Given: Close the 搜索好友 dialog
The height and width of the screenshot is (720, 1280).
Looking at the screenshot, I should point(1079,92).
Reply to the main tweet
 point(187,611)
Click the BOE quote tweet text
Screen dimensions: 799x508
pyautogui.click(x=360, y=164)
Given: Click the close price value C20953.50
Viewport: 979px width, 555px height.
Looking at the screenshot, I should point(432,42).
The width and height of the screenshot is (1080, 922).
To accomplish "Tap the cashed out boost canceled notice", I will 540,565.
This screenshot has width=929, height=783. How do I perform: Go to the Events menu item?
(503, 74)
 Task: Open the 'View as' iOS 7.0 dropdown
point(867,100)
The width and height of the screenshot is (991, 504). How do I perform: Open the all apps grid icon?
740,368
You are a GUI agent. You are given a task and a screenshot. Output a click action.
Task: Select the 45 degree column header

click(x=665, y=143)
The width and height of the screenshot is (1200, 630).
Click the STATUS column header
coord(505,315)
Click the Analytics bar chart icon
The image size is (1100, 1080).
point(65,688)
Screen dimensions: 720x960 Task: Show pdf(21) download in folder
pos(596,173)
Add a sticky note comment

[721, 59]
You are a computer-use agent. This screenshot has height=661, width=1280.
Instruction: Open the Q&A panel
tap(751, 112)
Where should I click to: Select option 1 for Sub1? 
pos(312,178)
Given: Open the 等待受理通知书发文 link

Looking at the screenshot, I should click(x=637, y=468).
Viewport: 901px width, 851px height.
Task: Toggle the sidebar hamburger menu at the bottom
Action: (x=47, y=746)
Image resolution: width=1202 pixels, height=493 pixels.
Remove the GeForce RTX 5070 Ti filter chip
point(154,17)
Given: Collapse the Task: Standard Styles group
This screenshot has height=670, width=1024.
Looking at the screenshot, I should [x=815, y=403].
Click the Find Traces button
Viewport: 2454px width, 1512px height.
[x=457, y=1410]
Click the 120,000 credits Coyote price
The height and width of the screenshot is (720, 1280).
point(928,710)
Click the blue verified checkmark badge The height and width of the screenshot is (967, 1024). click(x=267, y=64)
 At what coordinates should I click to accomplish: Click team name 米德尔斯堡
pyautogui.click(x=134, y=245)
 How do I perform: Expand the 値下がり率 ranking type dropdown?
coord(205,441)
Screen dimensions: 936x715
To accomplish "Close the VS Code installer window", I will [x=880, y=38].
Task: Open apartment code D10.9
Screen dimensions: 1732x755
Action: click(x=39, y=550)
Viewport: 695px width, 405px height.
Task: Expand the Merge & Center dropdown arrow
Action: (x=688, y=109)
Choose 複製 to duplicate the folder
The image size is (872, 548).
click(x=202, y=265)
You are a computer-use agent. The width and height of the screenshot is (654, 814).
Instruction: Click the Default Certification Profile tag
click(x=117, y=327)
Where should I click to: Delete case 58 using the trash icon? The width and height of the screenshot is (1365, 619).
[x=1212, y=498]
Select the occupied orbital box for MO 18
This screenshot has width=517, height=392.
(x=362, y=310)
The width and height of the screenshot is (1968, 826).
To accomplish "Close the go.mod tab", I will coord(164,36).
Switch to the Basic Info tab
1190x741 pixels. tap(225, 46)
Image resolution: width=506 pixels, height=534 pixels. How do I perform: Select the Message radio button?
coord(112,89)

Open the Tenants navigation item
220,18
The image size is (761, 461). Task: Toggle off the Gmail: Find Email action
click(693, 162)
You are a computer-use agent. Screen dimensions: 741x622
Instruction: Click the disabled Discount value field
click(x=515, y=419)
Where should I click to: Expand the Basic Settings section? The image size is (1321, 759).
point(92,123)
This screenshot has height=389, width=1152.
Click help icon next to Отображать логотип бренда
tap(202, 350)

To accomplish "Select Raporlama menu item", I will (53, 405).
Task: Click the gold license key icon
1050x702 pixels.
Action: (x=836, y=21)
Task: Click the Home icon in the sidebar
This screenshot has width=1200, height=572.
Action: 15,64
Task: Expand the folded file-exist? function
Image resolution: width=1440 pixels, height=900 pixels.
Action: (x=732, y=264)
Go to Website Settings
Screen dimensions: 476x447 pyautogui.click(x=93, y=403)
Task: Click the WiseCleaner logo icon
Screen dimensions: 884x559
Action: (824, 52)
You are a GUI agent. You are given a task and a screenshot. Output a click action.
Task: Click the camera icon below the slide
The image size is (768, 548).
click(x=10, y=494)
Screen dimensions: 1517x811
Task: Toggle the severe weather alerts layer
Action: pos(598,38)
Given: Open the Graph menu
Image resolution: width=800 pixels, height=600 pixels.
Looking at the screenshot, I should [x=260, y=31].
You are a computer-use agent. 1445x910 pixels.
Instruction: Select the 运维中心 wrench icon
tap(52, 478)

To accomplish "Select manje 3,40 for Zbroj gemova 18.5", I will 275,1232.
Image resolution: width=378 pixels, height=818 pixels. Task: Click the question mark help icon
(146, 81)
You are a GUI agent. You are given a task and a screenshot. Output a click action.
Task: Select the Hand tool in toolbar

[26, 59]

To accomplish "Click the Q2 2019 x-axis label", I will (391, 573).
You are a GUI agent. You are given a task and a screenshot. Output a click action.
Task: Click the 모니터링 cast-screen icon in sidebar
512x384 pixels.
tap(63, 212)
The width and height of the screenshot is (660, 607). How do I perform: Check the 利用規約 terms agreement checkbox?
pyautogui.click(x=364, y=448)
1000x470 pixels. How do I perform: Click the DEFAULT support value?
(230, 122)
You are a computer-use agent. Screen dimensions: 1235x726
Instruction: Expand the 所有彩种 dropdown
········
TASK DIRECTIONS: Please write out the entries exactly, keeping every line intact.

SOLUTION TO THIS EXERCISE:
Given: Close the 搜索好友 dialog
The height and width of the screenshot is (720, 1280).
Looking at the screenshot, I should point(1079,92).
Reply to the main tweet
 point(187,611)
Click the BOE quote tweet text
Screen dimensions: 799x508
pyautogui.click(x=360, y=164)
Given: Click the close price value C20953.50
Viewport: 979px width, 555px height.
Looking at the screenshot, I should point(432,42).
The width and height of the screenshot is (1080, 922).
To accomplish "Tap the cashed out boost canceled notice", I will 540,565.
This screenshot has width=929, height=783. How do I perform: Go to the Events menu item?
(503, 74)
 Task: Open the 'View as' iOS 7.0 dropdown
point(867,100)
The width and height of the screenshot is (991, 504). How do I perform: Open the all apps grid icon?
740,368
You are a GUI agent. You are given a task and a screenshot. Output a click action.
Task: Select the 45 degree column header

click(x=665, y=143)
The width and height of the screenshot is (1200, 630).
Click the STATUS column header
coord(505,315)
Click the Analytics bar chart icon
The image size is (1100, 1080).
point(65,688)
Screen dimensions: 720x960 Task: Show pdf(21) download in folder
pos(596,173)
Add a sticky note comment

[721, 59]
You are a computer-use agent. This screenshot has height=661, width=1280.
Instruction: Open the Q&A panel
tap(751, 112)
Where should I click to: Select option 1 for Sub1? 
pos(312,178)
Given: Open the 等待受理通知书发文 link

Looking at the screenshot, I should click(x=637, y=468).
Viewport: 901px width, 851px height.
Task: Toggle the sidebar hamburger menu at the bottom
Action: (x=47, y=746)
Image resolution: width=1202 pixels, height=493 pixels.
Remove the GeForce RTX 5070 Ti filter chip
point(154,17)
Given: Collapse the Task: Standard Styles group
This screenshot has height=670, width=1024.
Looking at the screenshot, I should [x=815, y=403].
Click the Find Traces button
Viewport: 2454px width, 1512px height.
[x=457, y=1410]
Click the 120,000 credits Coyote price
The height and width of the screenshot is (720, 1280).
point(928,710)
Click the blue verified checkmark badge The height and width of the screenshot is (967, 1024). click(x=267, y=64)
 At what coordinates should I click to accomplish: Click team name 米德尔斯堡
pyautogui.click(x=134, y=245)
 How do I perform: Expand the 値下がり率 ranking type dropdown?
coord(205,441)
Screen dimensions: 936x715
To accomplish "Close the VS Code installer window", I will [x=880, y=38].
Task: Open apartment code D10.9
Screen dimensions: 1732x755
Action: click(x=39, y=550)
Viewport: 695px width, 405px height.
Task: Expand the Merge & Center dropdown arrow
Action: (x=688, y=109)
Choose 複製 to duplicate the folder
The image size is (872, 548).
click(x=202, y=265)
You are a computer-use agent. The width and height of the screenshot is (654, 814).
Instruction: Click the Default Certification Profile tag
click(x=117, y=327)
Where should I click to: Delete case 58 using the trash icon? The width and height of the screenshot is (1365, 619).
[x=1212, y=498]
Select the occupied orbital box for MO 18
This screenshot has width=517, height=392.
(x=362, y=310)
The width and height of the screenshot is (1968, 826).
To accomplish "Close the go.mod tab", I will coord(164,36).
Switch to the Basic Info tab
1190x741 pixels. tap(225, 46)
Image resolution: width=506 pixels, height=534 pixels. How do I perform: Select the Message radio button?
coord(112,89)

Open the Tenants navigation item
220,18
The image size is (761, 461). Task: Toggle off the Gmail: Find Email action
click(693, 162)
You are a computer-use agent. Screen dimensions: 741x622
Instruction: Click the disabled Discount value field
click(x=515, y=419)
Where should I click to: Expand the Basic Settings section? The image size is (1321, 759).
point(92,123)
This screenshot has height=389, width=1152.
Click help icon next to Отображать логотип бренда
tap(202, 350)

To accomplish "Select Raporlama menu item", I will (53, 405).
Task: Click the gold license key icon
1050x702 pixels.
Action: (x=836, y=21)
Task: Click the Home icon in the sidebar
This screenshot has width=1200, height=572.
Action: 15,64
Task: Expand the folded file-exist? function
Image resolution: width=1440 pixels, height=900 pixels.
Action: (x=732, y=264)
Go to Website Settings
Screen dimensions: 476x447 pyautogui.click(x=93, y=403)
Task: Click the WiseCleaner logo icon
Screen dimensions: 884x559
Action: (824, 52)
You are a GUI agent. You are given a task and a screenshot. Output a click action.
Task: Click the camera icon below the slide
The image size is (768, 548).
click(x=10, y=494)
Screen dimensions: 1517x811
Task: Toggle the severe weather alerts layer
Action: pos(598,38)
Given: Open the Graph menu
Image resolution: width=800 pixels, height=600 pixels.
Looking at the screenshot, I should [x=260, y=31].
You are a computer-use agent. 1445x910 pixels.
Instruction: Select the 运维中心 wrench icon
tap(52, 478)

To accomplish "Select manje 3,40 for Zbroj gemova 18.5", I will 275,1232.
Image resolution: width=378 pixels, height=818 pixels. Task: Click the question mark help icon
(146, 81)
You are a GUI agent. You are given a task and a screenshot. Output a click action.
Task: Select the Hand tool in toolbar

[26, 59]

To accomplish "Click the Q2 2019 x-axis label", I will (391, 573).
You are a GUI agent. You are given a task and a screenshot. Output a click action.
Task: Click the 모니터링 cast-screen icon in sidebar
512x384 pixels.
tap(63, 212)
The width and height of the screenshot is (660, 607). How do I perform: Check the 利用規約 terms agreement checkbox?
pyautogui.click(x=364, y=448)
1000x470 pixels. How do I perform: Click the DEFAULT support value?
(230, 122)
You are a computer-use agent. Screen dimensions: 1235x726
Instruction: Expand the 所有彩种 dropdown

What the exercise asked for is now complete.